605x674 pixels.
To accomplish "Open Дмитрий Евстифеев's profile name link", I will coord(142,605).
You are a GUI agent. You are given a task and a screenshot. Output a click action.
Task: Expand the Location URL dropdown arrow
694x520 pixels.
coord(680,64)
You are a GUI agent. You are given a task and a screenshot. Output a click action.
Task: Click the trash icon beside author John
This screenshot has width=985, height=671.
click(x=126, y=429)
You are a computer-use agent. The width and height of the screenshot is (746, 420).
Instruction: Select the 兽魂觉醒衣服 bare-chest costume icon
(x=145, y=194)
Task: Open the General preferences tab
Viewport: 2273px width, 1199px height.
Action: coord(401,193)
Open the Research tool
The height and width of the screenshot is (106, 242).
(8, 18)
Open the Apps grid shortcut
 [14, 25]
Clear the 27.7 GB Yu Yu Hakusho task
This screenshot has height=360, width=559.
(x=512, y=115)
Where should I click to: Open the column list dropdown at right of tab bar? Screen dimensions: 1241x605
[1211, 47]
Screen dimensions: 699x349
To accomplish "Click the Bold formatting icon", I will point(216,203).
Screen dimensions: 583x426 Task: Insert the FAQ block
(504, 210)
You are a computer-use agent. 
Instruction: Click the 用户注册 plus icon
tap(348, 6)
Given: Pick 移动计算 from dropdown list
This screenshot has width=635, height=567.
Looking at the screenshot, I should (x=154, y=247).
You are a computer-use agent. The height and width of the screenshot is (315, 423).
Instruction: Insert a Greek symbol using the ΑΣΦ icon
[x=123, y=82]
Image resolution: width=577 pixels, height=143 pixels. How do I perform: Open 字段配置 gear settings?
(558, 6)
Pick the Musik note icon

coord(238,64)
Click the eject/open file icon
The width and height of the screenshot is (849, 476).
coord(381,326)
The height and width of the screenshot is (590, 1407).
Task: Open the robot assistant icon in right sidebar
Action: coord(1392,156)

* * * * * * * * *

→ **What is needed**:
Exactly how many lines in the listing above contain the word "will"? Only the number should be given.

→ **Task solution**:
2